SELECTED TEXT:
■ ■ ■

April 22, 2015
OTTAWA — Operation NUNALIVUT 2015, one of Joint Task Force (North’s) premier High Arctic operations, concluded today after nearly one month of activity in and around the Cambridge Bay, Nunavut area.
Operation NUNVALIVUT 15 once again highlighted Canada’s ability to respond to threats in the north, bringing together Canadian Armed Forces (CAF) members from 1 Canadian Ranger Patrol Group (1 CRPG), the Third Battalion Princess Patricia’s Canadian Light Infantry (3 PPCLI), as well as airmen and airwomen from the Royal Canadian Air Force, to conduct sovereignty patrols.
The operation also included joint ice-diving operations by Royal Canadian Navy divers and Parks Canada underwater archeologists beneath the Arctic ice in the vicinity of Victoria Strait, Nunavut. The ice-diving operations were part of an effort to learn more about the fate of Her Majesty’s Ship (HMS) Erebus, one of two ill-fated Franklin Expedition ships lost in 1846.

■ ■ ■

PROVIDED MATERIAL:
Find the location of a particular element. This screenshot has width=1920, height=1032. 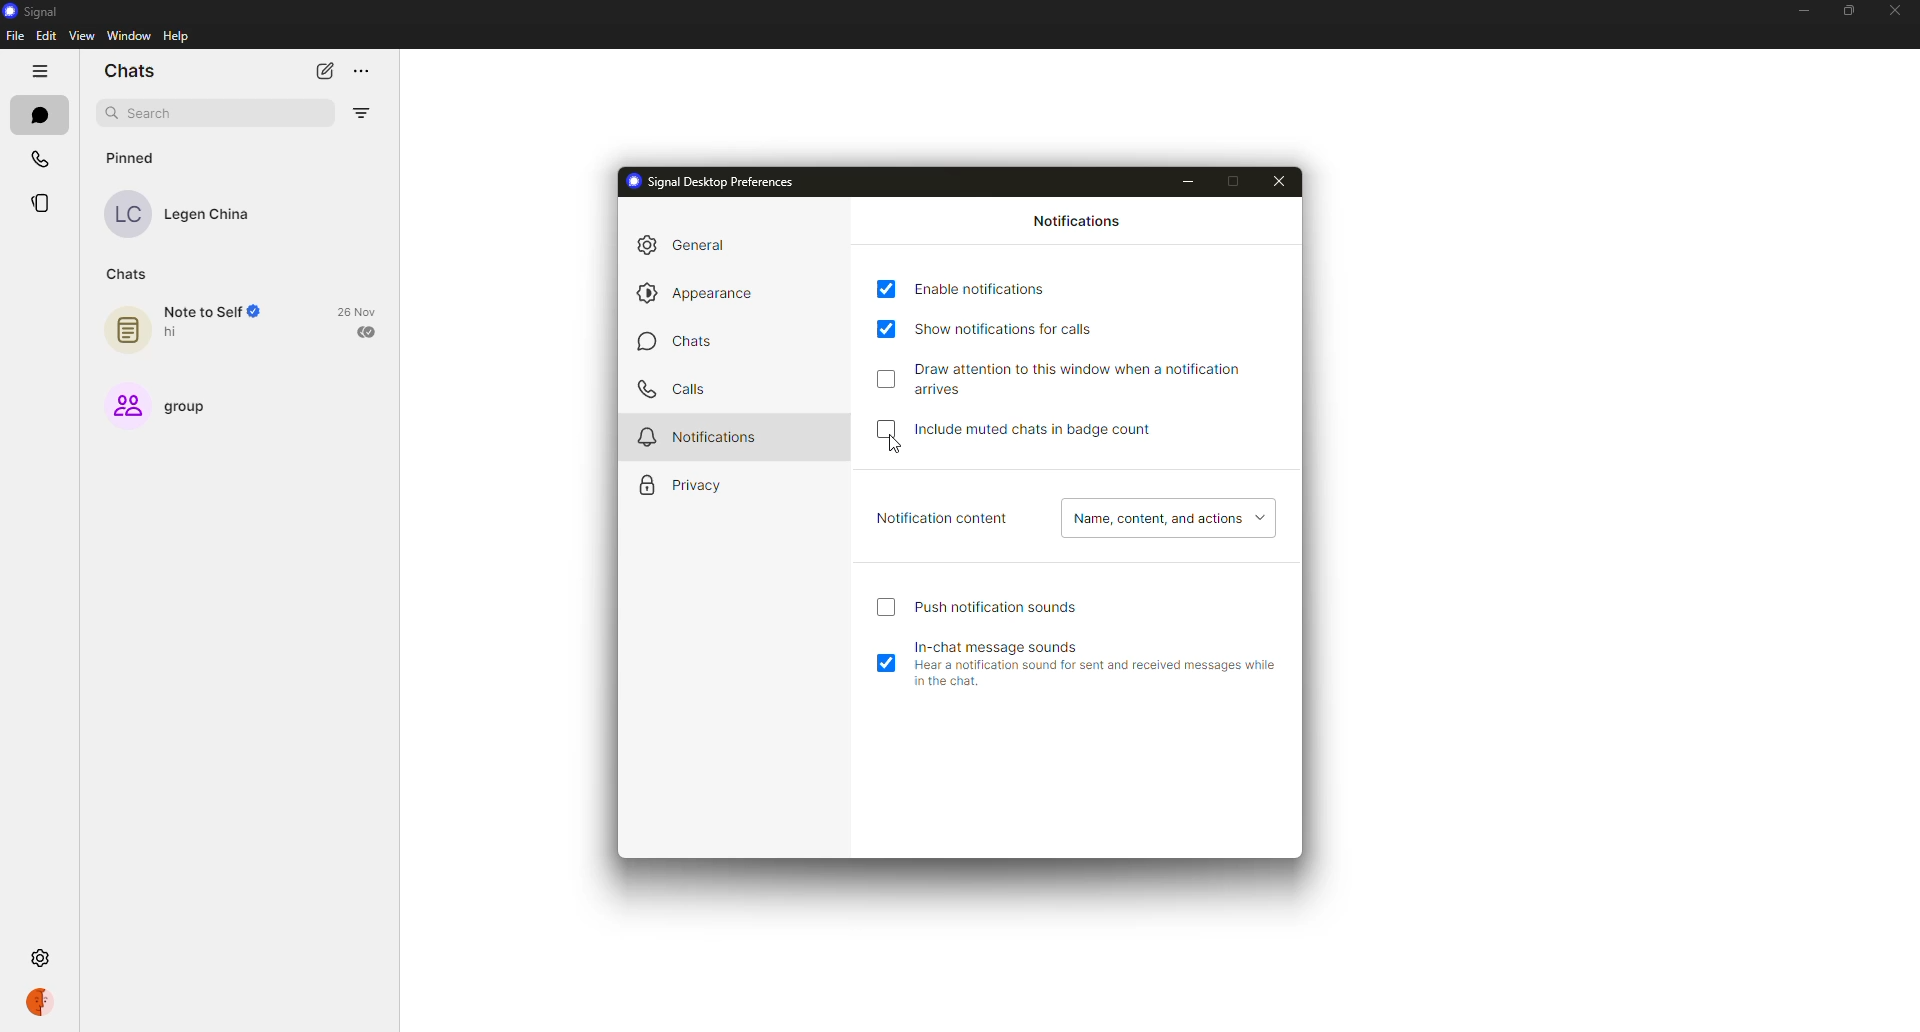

■ ■ ■

Summarize the Operation NUNALIVUT 2015 text in two sentences.

Operation NUNALIVUT 2015, one of Joint Task Force (North)'s premier High Arctic operations, concluded after nearly one month of activity in and around Cambridge Bay, Nunavut, bringing together Canadian Armed Forces members from 1 Canadian Ranger Patrol Group, the Third Battalion Princess Patricia's Canadian Light Infantry, and the Royal Canadian Air Force to conduct sovereignty patrols. The operation also included joint ice-diving by Royal Canadian Navy divers and Parks Canada underwater archeologists near Victoria Strait to learn more about the fate of HMS Erebus, one of two Franklin Expedition ships lost in 1846.